Visual network comparison

First, the layout is computed separately in both groups (qgraph’s “spring” layout in this case).

Node sizes are scaled according to the mclr-transformed data since SPRING uses the mclr transformation as normalization method.

Node colors represent clusters. Note that by default, two clusters have the same color in both groups if they have at least two nodes in common (sameColThresh = 2). Set sameClustCol to FALSE to get different cluster colors.

plot(props_season, 
     sameLayout = FALSE, 
     nodeColor = "cluster",
     nodeSize = "mclr",
     labelScale = FALSE,
     cexNodes = 1.5, 
     cexLabels = 2.5,
     cexHubLabels = 3,
     cexTitle = 3.7,
     groupNames = c("No seasonal allergies", "Seasonal allergies"),
     hubBorderCol  = "gray40")

legend("bottom", title = "estimated association:", legend = c("+","-"), 
       col = c("#009900","red"), inset = 0.02, cex = 4, lty = 1, lwd = 4, 
       bty = "n", horiz = TRUE)

Using different layouts leads to a “nice-looking” network plot for each group, however, it is difficult to identify group differences at first glance.

Thus, we now use the same layout in both groups. In the following, the layout is computed for group 1 (the left network) and taken over for group 2.

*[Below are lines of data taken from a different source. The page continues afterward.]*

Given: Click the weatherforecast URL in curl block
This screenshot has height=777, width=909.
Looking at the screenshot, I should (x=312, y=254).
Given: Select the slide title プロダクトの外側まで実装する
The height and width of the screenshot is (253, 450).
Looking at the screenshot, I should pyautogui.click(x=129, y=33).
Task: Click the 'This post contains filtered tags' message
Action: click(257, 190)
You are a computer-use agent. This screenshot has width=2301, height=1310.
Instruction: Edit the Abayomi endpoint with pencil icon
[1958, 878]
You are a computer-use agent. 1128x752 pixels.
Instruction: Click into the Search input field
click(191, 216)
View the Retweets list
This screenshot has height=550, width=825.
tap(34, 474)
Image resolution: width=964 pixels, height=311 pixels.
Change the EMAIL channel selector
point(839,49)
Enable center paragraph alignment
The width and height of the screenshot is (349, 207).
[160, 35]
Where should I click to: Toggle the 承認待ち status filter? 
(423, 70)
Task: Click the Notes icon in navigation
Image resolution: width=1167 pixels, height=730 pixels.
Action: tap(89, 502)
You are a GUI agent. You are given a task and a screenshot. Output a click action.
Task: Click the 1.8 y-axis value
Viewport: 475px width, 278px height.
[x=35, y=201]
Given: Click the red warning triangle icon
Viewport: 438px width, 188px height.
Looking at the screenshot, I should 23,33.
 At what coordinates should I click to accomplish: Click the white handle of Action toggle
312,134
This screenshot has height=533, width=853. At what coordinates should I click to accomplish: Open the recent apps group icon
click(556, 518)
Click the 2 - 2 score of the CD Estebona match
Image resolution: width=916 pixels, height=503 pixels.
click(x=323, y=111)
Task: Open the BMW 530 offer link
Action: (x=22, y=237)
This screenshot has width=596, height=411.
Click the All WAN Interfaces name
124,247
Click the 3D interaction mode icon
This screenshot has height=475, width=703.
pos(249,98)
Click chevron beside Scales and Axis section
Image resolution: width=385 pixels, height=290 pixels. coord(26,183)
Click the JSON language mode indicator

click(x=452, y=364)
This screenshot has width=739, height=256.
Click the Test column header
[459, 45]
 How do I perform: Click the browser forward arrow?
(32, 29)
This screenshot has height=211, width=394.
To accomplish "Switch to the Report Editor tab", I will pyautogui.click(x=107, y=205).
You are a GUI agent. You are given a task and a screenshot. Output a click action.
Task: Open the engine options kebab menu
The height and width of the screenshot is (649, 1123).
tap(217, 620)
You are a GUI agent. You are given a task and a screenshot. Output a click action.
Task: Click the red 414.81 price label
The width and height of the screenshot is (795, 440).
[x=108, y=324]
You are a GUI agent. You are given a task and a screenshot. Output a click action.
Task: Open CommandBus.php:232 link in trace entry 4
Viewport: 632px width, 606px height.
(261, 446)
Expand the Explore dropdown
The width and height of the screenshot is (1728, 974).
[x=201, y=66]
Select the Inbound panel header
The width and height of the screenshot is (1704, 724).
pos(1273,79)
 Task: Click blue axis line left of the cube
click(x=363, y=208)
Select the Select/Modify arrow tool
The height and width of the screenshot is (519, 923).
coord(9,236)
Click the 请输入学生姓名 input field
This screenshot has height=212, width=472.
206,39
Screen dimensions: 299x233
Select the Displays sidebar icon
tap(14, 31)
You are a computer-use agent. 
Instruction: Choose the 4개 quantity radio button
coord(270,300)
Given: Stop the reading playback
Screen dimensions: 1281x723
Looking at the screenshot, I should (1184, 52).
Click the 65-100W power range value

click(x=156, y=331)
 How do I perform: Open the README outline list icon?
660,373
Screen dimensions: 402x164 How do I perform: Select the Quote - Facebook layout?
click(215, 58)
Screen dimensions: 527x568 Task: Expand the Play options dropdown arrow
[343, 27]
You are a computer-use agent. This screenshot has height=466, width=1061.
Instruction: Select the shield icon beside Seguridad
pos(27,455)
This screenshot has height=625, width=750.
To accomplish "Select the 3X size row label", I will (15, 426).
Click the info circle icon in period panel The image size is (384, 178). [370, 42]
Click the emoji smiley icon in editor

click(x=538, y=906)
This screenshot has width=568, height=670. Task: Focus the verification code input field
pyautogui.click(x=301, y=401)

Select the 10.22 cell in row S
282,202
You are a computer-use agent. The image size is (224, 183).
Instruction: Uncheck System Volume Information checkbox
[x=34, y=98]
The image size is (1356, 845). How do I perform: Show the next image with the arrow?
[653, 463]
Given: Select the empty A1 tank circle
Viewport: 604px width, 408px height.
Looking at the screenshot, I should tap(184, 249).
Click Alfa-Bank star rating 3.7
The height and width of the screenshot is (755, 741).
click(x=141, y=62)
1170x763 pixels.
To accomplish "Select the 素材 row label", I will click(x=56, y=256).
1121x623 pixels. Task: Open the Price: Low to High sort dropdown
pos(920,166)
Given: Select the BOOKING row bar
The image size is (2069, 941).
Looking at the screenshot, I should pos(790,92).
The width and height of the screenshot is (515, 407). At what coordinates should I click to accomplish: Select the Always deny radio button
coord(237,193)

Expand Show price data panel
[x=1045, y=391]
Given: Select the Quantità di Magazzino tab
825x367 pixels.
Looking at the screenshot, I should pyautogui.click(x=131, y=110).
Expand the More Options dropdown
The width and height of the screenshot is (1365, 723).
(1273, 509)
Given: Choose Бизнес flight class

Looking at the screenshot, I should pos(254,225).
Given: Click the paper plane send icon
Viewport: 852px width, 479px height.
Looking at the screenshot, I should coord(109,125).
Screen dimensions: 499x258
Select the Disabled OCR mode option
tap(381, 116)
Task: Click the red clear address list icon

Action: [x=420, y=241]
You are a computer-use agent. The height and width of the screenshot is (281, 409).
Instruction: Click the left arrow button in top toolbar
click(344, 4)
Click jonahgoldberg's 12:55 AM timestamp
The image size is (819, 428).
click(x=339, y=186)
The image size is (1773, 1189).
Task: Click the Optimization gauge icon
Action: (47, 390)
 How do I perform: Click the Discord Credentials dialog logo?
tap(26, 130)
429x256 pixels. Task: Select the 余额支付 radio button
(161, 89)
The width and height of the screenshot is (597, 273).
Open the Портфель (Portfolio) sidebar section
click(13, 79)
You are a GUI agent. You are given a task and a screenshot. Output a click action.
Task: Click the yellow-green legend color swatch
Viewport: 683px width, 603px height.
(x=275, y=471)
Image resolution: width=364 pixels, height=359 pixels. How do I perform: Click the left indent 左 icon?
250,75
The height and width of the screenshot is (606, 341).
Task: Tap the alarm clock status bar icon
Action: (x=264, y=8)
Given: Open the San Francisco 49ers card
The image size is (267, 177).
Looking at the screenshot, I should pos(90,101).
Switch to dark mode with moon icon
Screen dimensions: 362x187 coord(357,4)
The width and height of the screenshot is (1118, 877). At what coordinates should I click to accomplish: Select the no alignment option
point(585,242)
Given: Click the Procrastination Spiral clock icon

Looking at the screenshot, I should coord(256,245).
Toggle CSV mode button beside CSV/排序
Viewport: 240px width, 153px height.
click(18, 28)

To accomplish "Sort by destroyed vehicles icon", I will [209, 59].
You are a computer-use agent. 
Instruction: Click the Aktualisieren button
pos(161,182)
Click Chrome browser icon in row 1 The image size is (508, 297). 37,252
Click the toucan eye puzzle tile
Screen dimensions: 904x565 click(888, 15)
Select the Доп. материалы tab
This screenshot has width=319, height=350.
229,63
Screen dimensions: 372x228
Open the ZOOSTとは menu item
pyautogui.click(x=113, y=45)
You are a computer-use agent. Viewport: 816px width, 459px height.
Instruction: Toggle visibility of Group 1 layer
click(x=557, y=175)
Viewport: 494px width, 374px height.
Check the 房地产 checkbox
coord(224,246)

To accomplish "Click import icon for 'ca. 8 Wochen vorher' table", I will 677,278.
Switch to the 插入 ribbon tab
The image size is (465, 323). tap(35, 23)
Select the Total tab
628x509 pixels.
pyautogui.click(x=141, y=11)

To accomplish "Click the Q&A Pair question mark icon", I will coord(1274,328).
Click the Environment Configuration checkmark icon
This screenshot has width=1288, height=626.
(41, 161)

rmSingles is set to "inboth" because only nodes that are unconnected in both groups can be removed if the same layout is used.

plot(props_season, 
     sameLayout = TRUE, 
     layoutGroup = 1,
     rmSingles = "inboth", 
     nodeSize = "mclr", 
     labelScale = FALSE,
     cexNodes = 1.5, 
     cexLabels = 2.5,
     cexHubLabels = 3,
     cexTitle = 3.8,
     groupNames = c("No seasonal allergies", "Seasonal allergies"),
     hubBorderCol  = "gray40")

legend("bottom", title = "estimated association:", legend = c("+","-"), 
       col = c("#009900","red"), inset = 0.02, cex = 4, lty = 1, lwd = 4, 
       bty = "n", horiz = TRUE)

In the above plot, we can see clear differences between the groups. The OTU “322235”, for instance, is more strongly connected in the “Seasonal allergies” group than in the group without seasonal allergies, which is why it is a hub on the right, but not on the left.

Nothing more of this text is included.